Supported File Formats
The choice of file format for saving imaging data in microscopy is crucial because it affects write speed, data integrity, accessibility, and analysis efficiency. Formats like TIFF and its derivative OME-TIFF are widely used due to their ability to store metadata and support multiple imaging channels. However, modern formats such as Zarr, N5, and HDF5, including OME-Zarr, cater to the needs of large-scale, multi-dimensional datasets by enabling efficient data storage, access, and processing at cloud-compute scales.
To enable ambitious imaging projects, navigate comes pre-packaged with TIFF, OME-TIFF, OME-Zarr, and HDF5/N5 (BigDataViewer) file saving formats.
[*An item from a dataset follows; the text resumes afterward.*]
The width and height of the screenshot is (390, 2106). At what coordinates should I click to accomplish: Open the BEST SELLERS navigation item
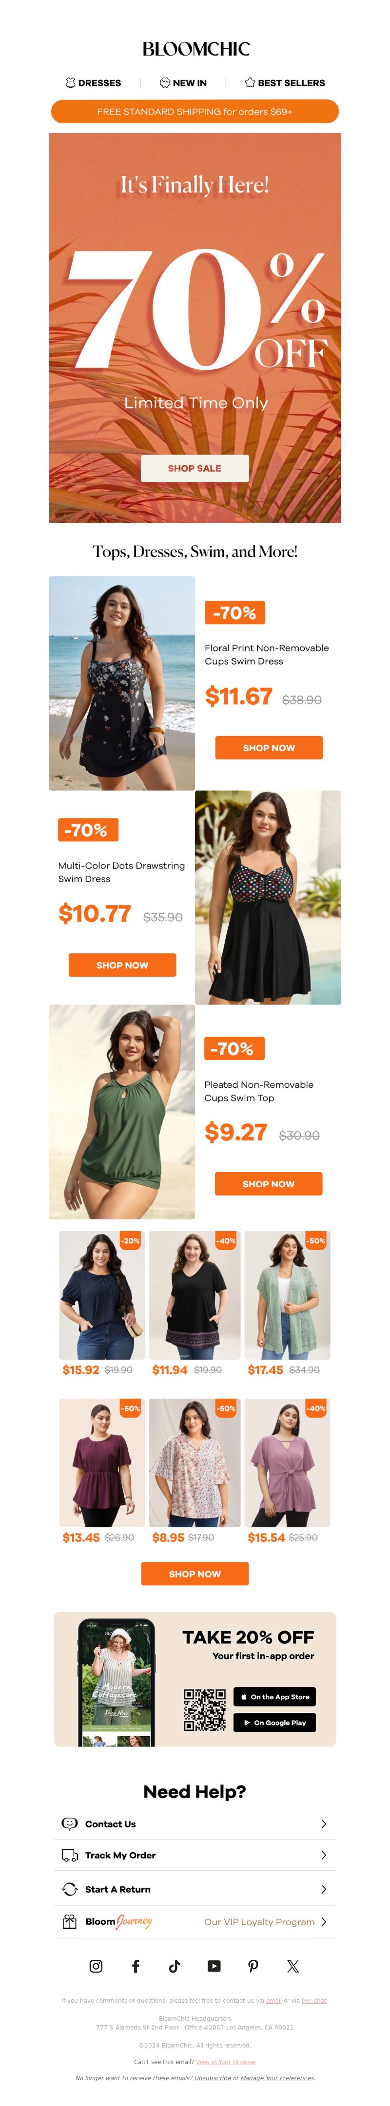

OME, or Open Microscopy Environment, is a standardized metadata model that ensures that imaging data can be accurately understood, shared, and analyzed across different software platforms and research groups.
Note
The performance of saving to these data sources is limited by write speed to disk. To achieve maximal saving speed, we recommend saving all data to a local solid state drive. See Hardware Considerations for more information.
TIFF/OME-TIFF
navigate uses the tifffile package to write TIFF, BigTIFF, and OME-TIFF data to file. The navigate package creates a custom OME-TIFF XML to store metadata.
BigDataViewer H5/N5
navigate uses h5py (H5) and zarr (N5) to store data in a BigDataViewer file format. This is a pyramidal format, necessitating the saving of both the original data and down sampled versions of this data. The additional data slows down the write speed. The N5 format can be faster than H5 because it allows for multithreaded writes.
OME-Zarr
OME-Zarr is a Zarr file format that adheres to strict metadata specifications, detailed at https://ngff.openmicroscopy.org/0.4/index.html. It allows for pyramidal data writing, storage of segmentation labels with the data set, and updating the pyramidal structure on the fly.
Image Writing Benchmarks
To evaluate the performance of saving imaging data in different formats, we conducted benchmarks on a Windows 10 system. We assessed the median disk write time for TIFF, OME-TIFF, H5, N5, and OME-Zarr formats across image resolutions of 512x512, 1024x1024, and 2048x2048 under two conditions: (A) capturing 1000 single-plane images and (B) acquiring a single z-stack composed of 1000 planes. All times are measured in milliseconds. Results are presented below. For z-stack imaging, TIFF and OME-TIFF formats achieved write speeds of up to approximately 300 Hz for a 2048x2048 camera resolution, surpassing the operational speeds of most contemporary sCMOS cameras. The Big-TIFF variant was used for both TIFF and OME-TIFF formats to accommodate the large file sizes.
Timelapse Imaging
1000 images acquired, with a single Z plane. Median write time reported in milliseconds.
TIFF |
OME-TIFF |
H5 |
N5 |
OME-Zarr |
|
|---|---|---|---|---|---|
512x512 |
1.19 |
29.24 |
3.17 |
9.00 |
5.30 |
1024x1024 |
1.84 |
36.69 |
18.59 |
14.55 |
8.81 |
2048x2048 |
5.55 |
44.65 |
84.18 |
38.60 |
25.02 |
Z-Stack Imaging
1 image acquired, with 1000 Z planes. Median write speed time in milliseconds.
TIFF |
OME-TIFF |
H5 |
N5 |
OME-Zarr |
|
|---|---|---|---|---|---|
512x512 |
0.28 |
0.25 |
7.30 |
5.10 |
3.29 |
1024x1024 |
0.89 |
0.88 |
29.15 |
12.44 |
8.26 |
2048x2048 |
4.12 |
3.30 |
135.74 |
37.09 |
24.83 |
Additional Sources of Overhead
The initial setup for writing H5/N5 files introduces significant overhead, and to a lesser extent for TIFF and OME-TIFF files, which elevates the average write time. However, the median write time remains consistently low and stable across most of the acquisition.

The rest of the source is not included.